Domenica 13 Settembre 2020

Soundtrack Stars Award 2020, premiati “Miss Marx”, Diodato e Giorgio Moroder

In attesa di scoprire se riuscirà ad accaparrarsi il Leone d’Oro, Miss Marx può già vantare un riconoscimento. Il Soundtrack Stars Award 2020 (dedicato a Ennio Morricone, primo premiato nella storia di questo premio) per la Migliore colonna sonora tra i film in concorso di Venezia 77 è andato al film di Susanna Nicchiarelli capace, secondo la giuria, «di rendere protagonista del suo cinema, con un’assoluta originalità, anche la musica». Nicchiarelli, che già otto anni fa aveva usato Video killed the radio star ne La scoperta dell’alba, ora fa viaggiare Eleanor Marx oltre il suo tempo, «imprimendo una modernità assoluta alla sua storia e dimostrando che il tempo della lotta per la parità e i diritti, non solo per Miss Marx e per le donne, non si ferma mai».

Il premio alla carriera di questa ottava edizione di Soundtrack Stars Award è stato, invece, consegnato a Giorgio Moroder, produttore, discografico, disc jockey italiano. Tra i musicisti più innovativi e influenti nell’ambito della musica elettronica e della disco music, ha vinto tre Oscar per le colonne sonore di Midnight Express, Flashdance e Top Gun, e ha firmato quelle di altrettanti film divenuti un simbolo degli anni Ottanta: American Gigolo, Scarface e La storia infinita.

E si consolida ulteriormente il legame con il cinema per Diodato che, dopo la vittoria al Festival di Sanremo con Fai Rumore, il David di Donatello e il Nastro d’Argento per Che vita meravigliosa come migliore canzone originale dell’anno (parte della colonna sonora de La Dea Fortuna di Ferzan Ozpetek), ha ricevuto il Soundtrack Stars Award speciale Musica&Cinema, proprio in virtù di questa «sua straordinaria sintonia con il settore».

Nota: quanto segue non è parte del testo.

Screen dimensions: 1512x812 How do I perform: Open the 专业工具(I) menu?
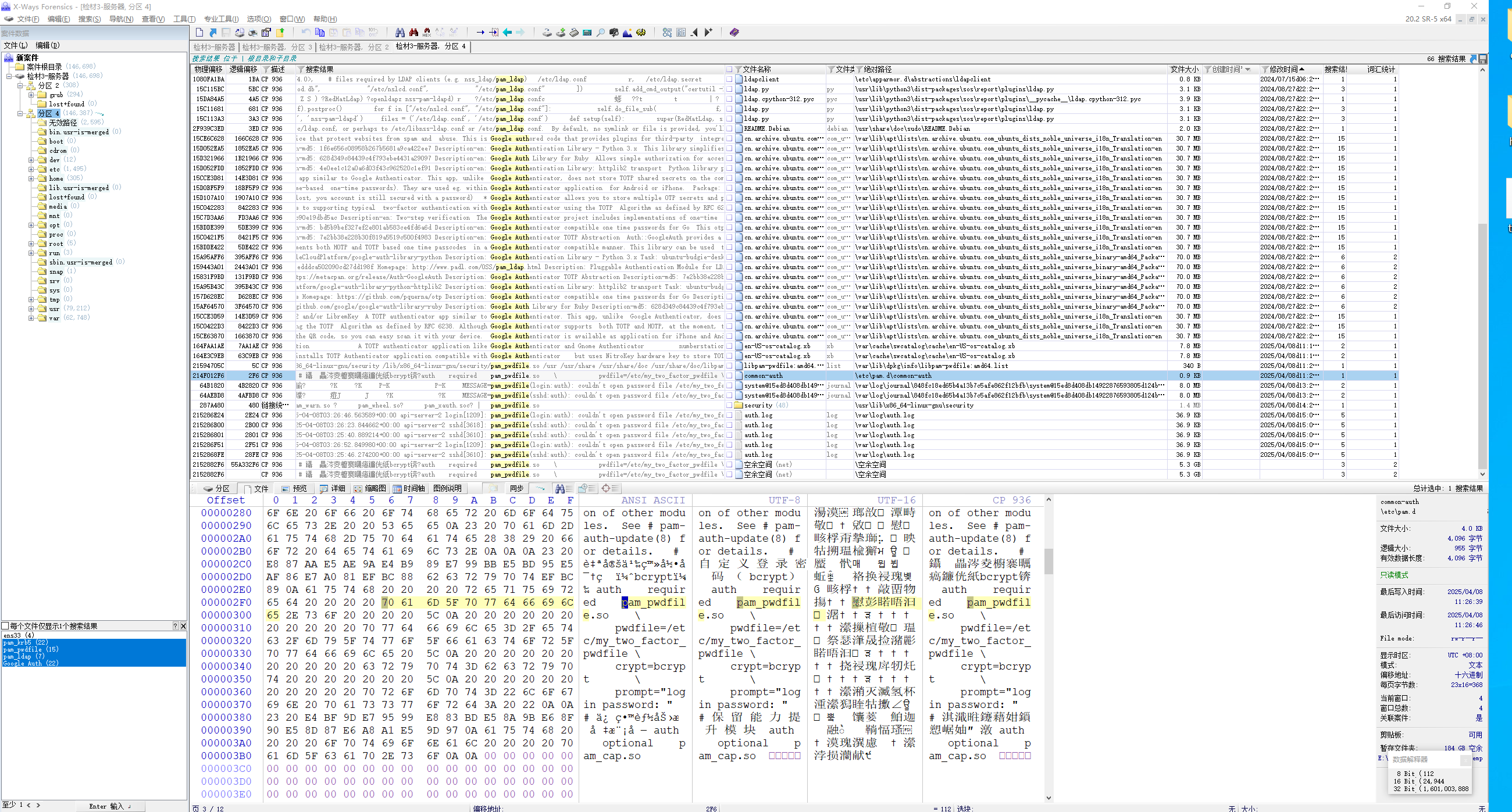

A conclusione della cerimonia, in ricordo di Fellini e del centenario della sua nascita, è stato proiettato un filmato, girato lo scorso gennaio a Rimini, del maestro Ezio Bosso e della sua Europe Philharmonic Orchestra. Un’emozione nell’emozione con il maestro Bosso che, sulle note di Bach, Vivaldi e Mozart, ricorda il grande regista.